Pravda, ou quand Godard filme la Tchécoslovaquie juste après l'écrasement du Printemps de Prague
Avec Dziga Vertov, un groupe de militants maoïstes, Jean-Luc Godard a tourné une petite dizaine de films entre 1968 et 1972. Juste après l'écrasement du Printemps de Prague, Godard vient avec son équipe filmer clandestinement une Tchécoslovaquie occupée par les troupes du Pacte de Varsovie.
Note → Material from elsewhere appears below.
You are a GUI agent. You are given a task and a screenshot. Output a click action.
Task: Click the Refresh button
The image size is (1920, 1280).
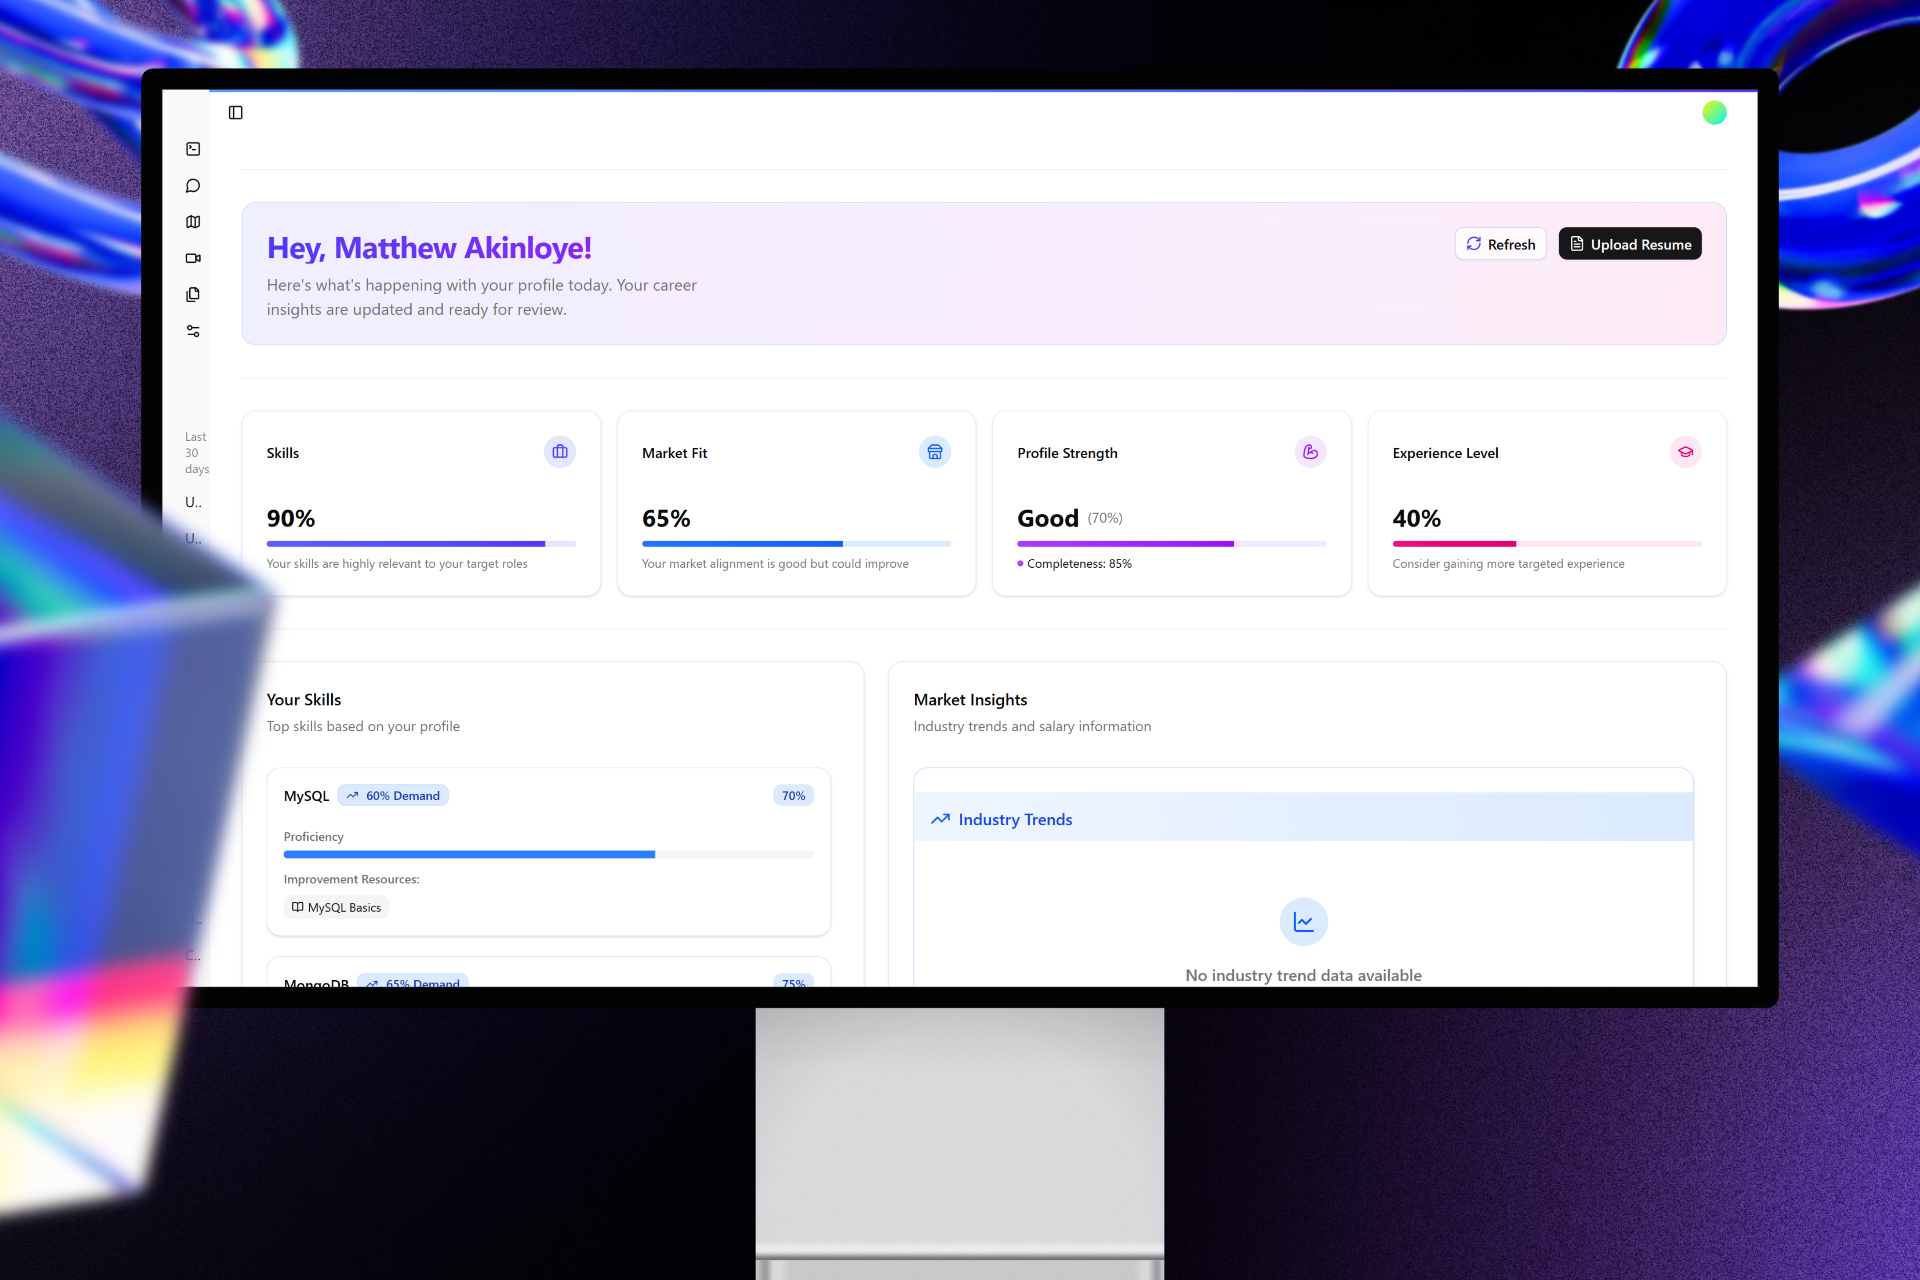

Pravda, c'est ce mot tchèque qui signifie Vérité que Godard a choisi comme titre pour ce documentaire militant, et qui a récemment été projeté pour la première fois à Prague.
Une heure d'images saccadées tournées en 16mm, avec des commentaires lus par la voix monocorde caractéristique de Jean-Luc Godard, entrecoupée par quelques bribes d'entretiens et par une voix féminine qui semble être celle de la traductrice.
Si quelques passages sont empruntés à Mao, pour le texte lu en voix-off, Godard s'est beaucoup inspiré de Bertholt Brecht et de son livre Me-Ti pour inventer un dialogue imaginaire entre Vladimir et Rosa, censés représenter V. Illitch Oulianov Lénine et Rosa Luxembourg.
David Cenek est critique de cinéma et participe à l'organisation de nombreux festivals en République tchèque :
« Je ne connais personne qui ait vu ce film avant sa première projection cette année au festival de Jihlava. Ce film est mystérieux, il y a une légende qui dit que Godard n'a jamais voulu présenter ce film ni en Tchécoslovaquie ni dans aucun pays de l'Est, parce qu'il avait honte des idées politiques exprimées dans ce film. »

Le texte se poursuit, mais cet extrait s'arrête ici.